Di Maio ha risposto sul social network Twitter – diventato ormai un’arena 2.0 per i politici nostrani, dove punzecchiarsi, litigare o – specie nel caso dei 5s – sfogare la propria rabbia e frustrazione contro chiunque non si esprima a loro favore – rispondendo: «Per il sindaco di Milano Sala i diritti delle persone sono una rottura di palle. Nessuno vuole chiudere nulla a Milano nè da nessun altra parte, ma chi lavora ha il diritto a non essere più sfruttato. Questo rompe le palle a un sindaco fighetto del Pd? E chi se ne frega!».

Registrando il reiterato uso del «me ne frego» così caro a Salvini, il vice premier pensava forse di aver chiuso la singolar tenzone.
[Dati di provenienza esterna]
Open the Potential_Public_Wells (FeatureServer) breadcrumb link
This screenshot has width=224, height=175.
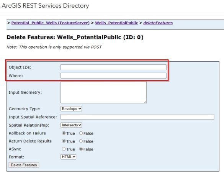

Ma Beppe Sala – che oltre alla colorita espressione aveva anche giustificato la sua uscita perché «noi abbiamo un modello che funziona e 9 milioni di turisti» – ha già mostrato di saper essere tignoso quanto basta e si sa che – spesso – la spocchia a Cinque Stelle rende molto complicato il silenzio, spingendo quasi sempre a replicare.

E infatti Sala ha replicato, questa volta su Twitter: «Quando il Ministro Di Maio avrà lavorato nella sua vita il 10% di quanto ho fatto io, sarà più titolato a definirmi “fighetto”. Non ho altro da aggiungere».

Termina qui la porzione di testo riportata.